*DOCUMENT PASSAGE:*

Question

Find an equation of the tangent plane to the given surface at the specified point..

\(z = x{e^{xy}},(2,0,2)\)..

Short answer

The tangent plane Equation is \(x + 4y = z\)..

Step-by-step solution

Step-1(Given information and Formula Used)

The equation of the surface is\(z = x{e^{xy}}\)or\(f(x,y) = x{e^{xy}}\)

Let\((x,{y_0},{z_0}) = (2,0,2)\)..

We have to find the equation of tangent plane to the surface at the point\((2,0,2)\).

Using the formula:

The equation of Tangent plane to the Surface\(z = f(x,y)\)at the point\(({x_0},{y_0},{z_0})\)is

\(z - {z_0} = {f_x}({x_0},{y_0})(x - {x_0}) + {f_y}({x_0},{y_0})(y - {y_0})\)..

Step-2(Finding Partial Derivative of \(f(x,y) = x{e^{xy}}\)..)

Partial Derivative of\(f(x,y) = x{e^{xy}}\)with respect to\(x\)and\(y\).

\({f_x}(x,y) = \frac{\partial }{{\partial x}}(x{e^{xy}})\)

*GOALS:*
1. In the tangent plane solution, what equation does the short answer give for the tangent plane?
2. Pick up the tangent plane solution right after its last line and carry it through to the final answer.

*RAW DATA:*
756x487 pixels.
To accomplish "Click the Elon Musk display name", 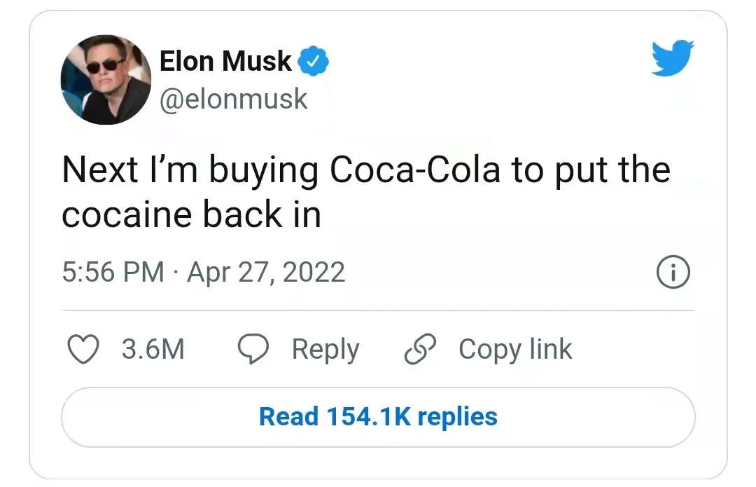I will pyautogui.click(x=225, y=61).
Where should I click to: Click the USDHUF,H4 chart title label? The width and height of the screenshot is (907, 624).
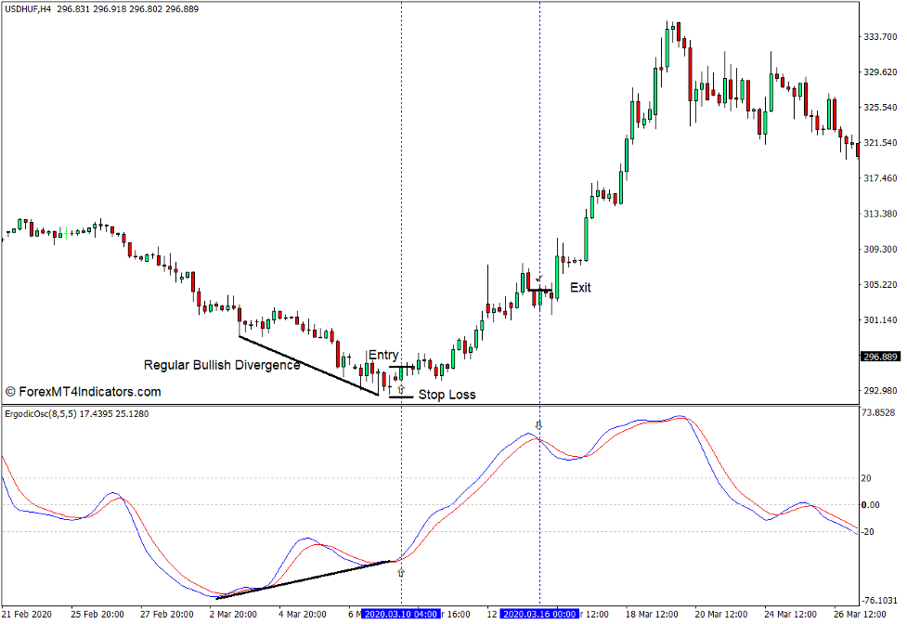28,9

*IN RESPONSE:*
1. x + 4y = z

2.
\(x{e^{xy}}(y) + {e^{xy}}\)

\(xy{e^{xy}} + {e^{xy}}\)

\({f_x}(2,0) = 2(0){e^{2(0)}} + {e^{2(0)}} = 1\)..

\({f_y}(x,y) = \frac{\partial }{{\partial x}}(x{e^{xy}})\)..

\( = {x^2}{e^{xy}}\)

\({f_y}(2,0) = ({2^2}{e^{2(0)}}) = 4\)..

Step-3(Calculating The Equation of Tangent Plane)

\(z - {z_0} = {f_x}({x_0},{y_0})(x - {x_0}) + {f_y}({x_0},{y_0})(y - {y_0})\)

\(z = {f_x}({x_0},{y_0})(x - {x_0}) + {f_y}({x_0},{y_0})(y - {y_0}) + {z_0}\)

\(z = 1(x - 2) + 4(y - 0) + 2\)

\(z - 2 = x - 2 + 4y\)

\(x + 4y = z\)

Hence,The Tangent Plane Equation is \(x + 4y = z\)